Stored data

--------------------

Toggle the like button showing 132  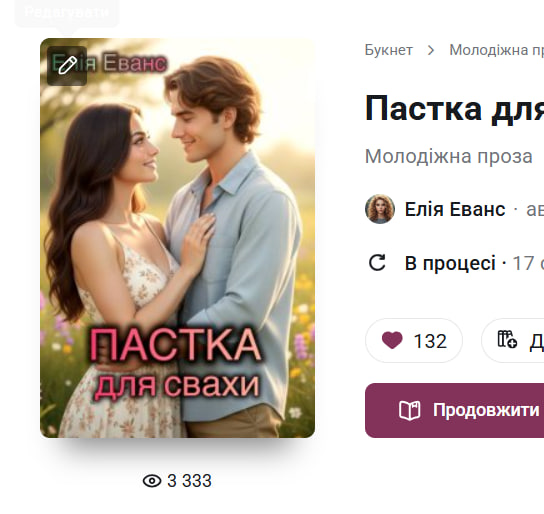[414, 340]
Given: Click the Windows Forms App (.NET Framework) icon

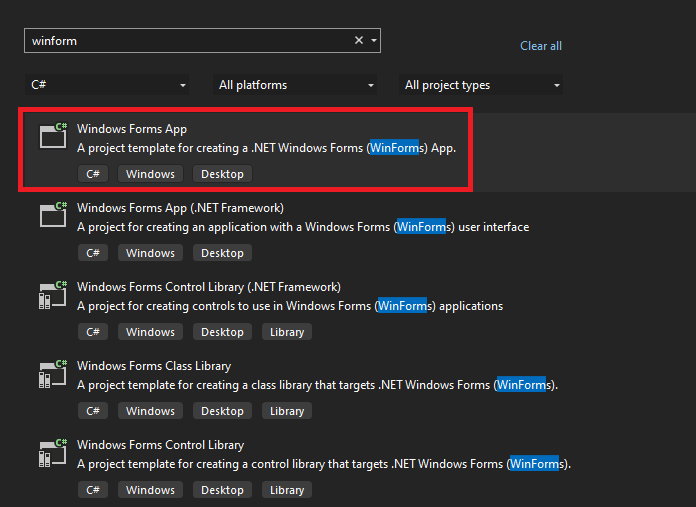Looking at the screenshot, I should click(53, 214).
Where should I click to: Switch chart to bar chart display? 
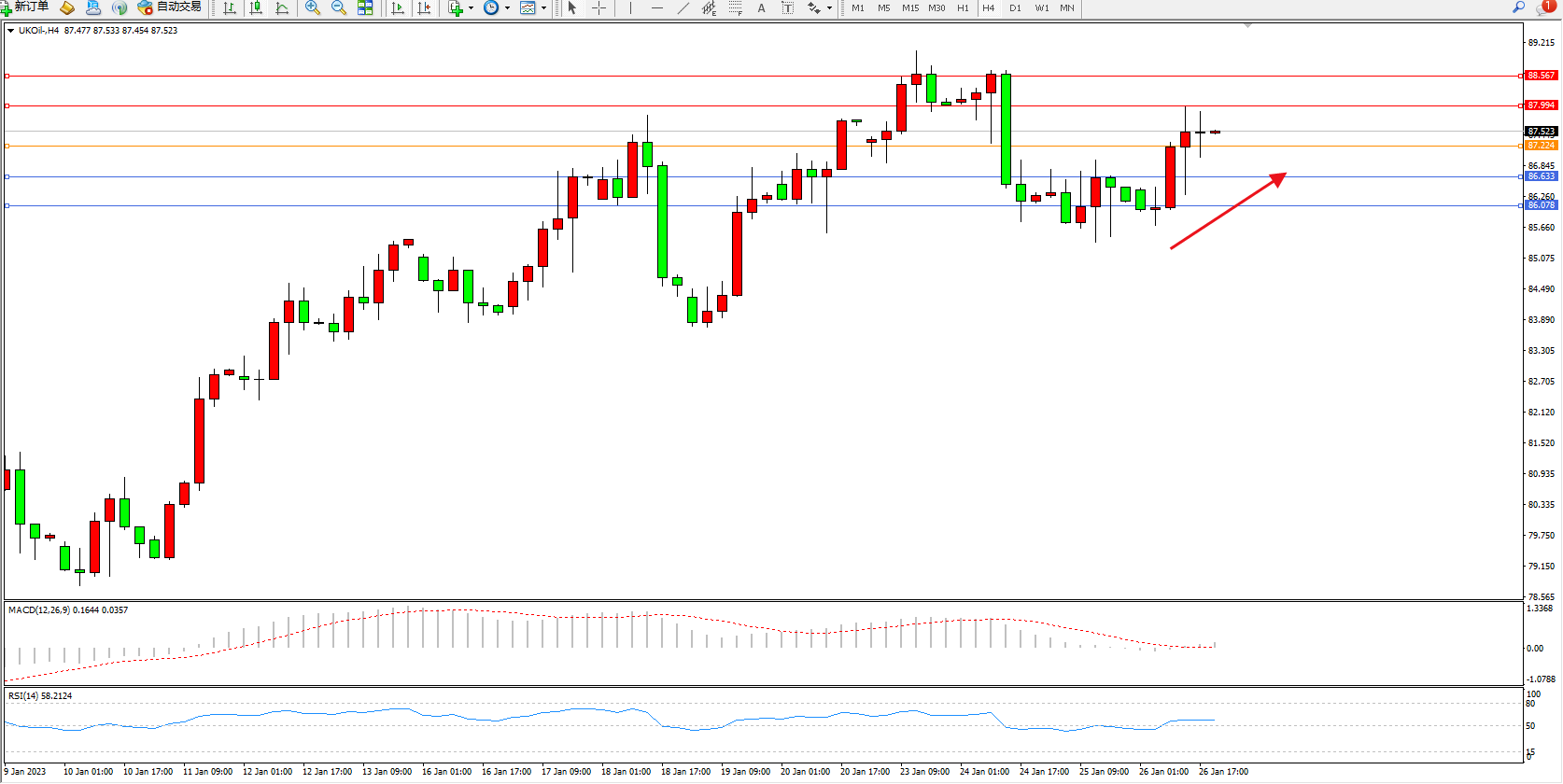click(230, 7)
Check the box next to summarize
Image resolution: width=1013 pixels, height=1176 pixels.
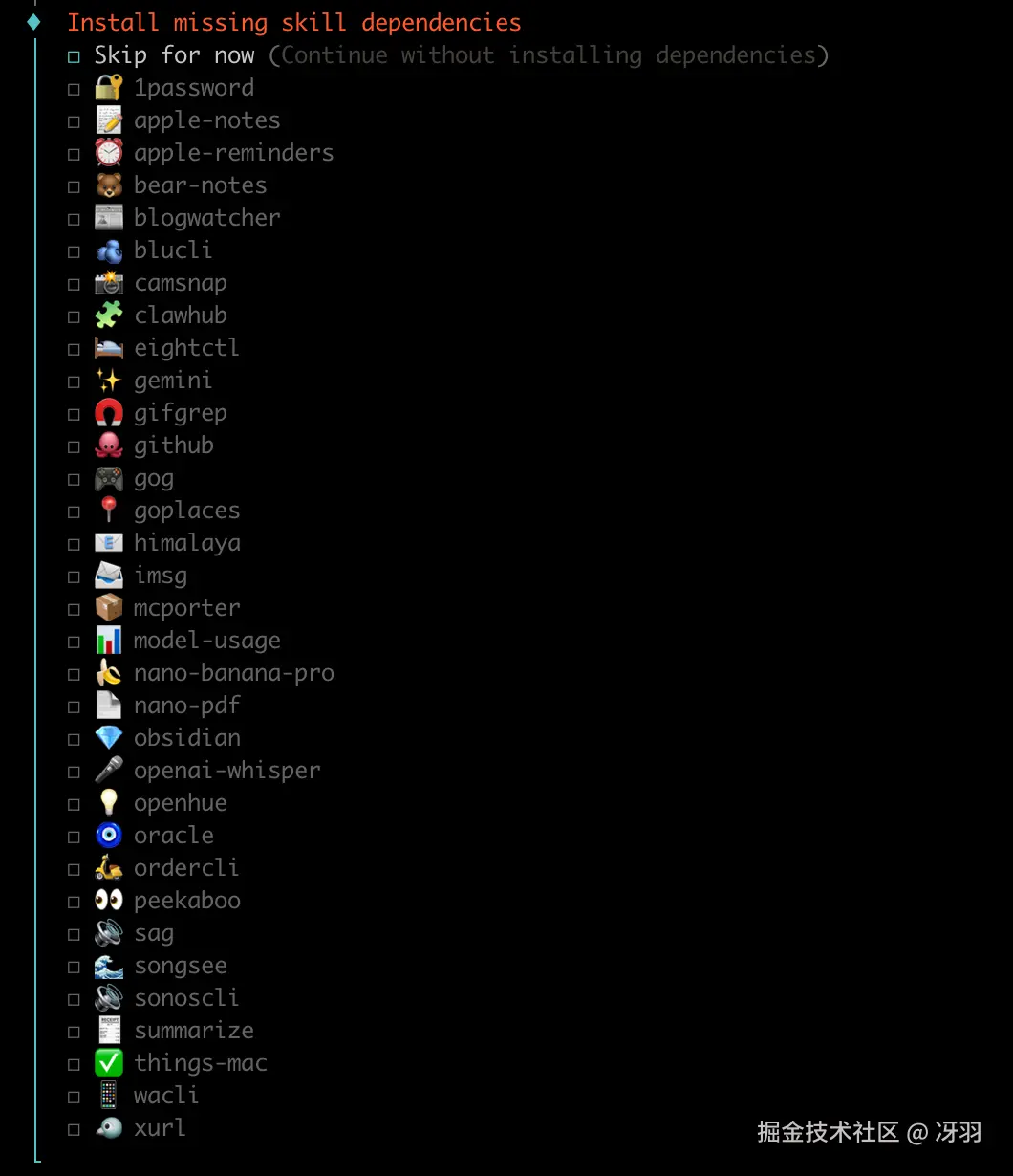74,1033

--------------------

__EXERCISE OBJECTIVE__:
I need the lines from the one holding "Where should I" through the last line of the entries set down exactly, with every picture left out.

__ANSWER SPACE__:
Where should I click to: Switch chart to bar chart display? 
click(230, 7)
Check the box next to summarize
Image resolution: width=1013 pixels, height=1176 pixels.
74,1033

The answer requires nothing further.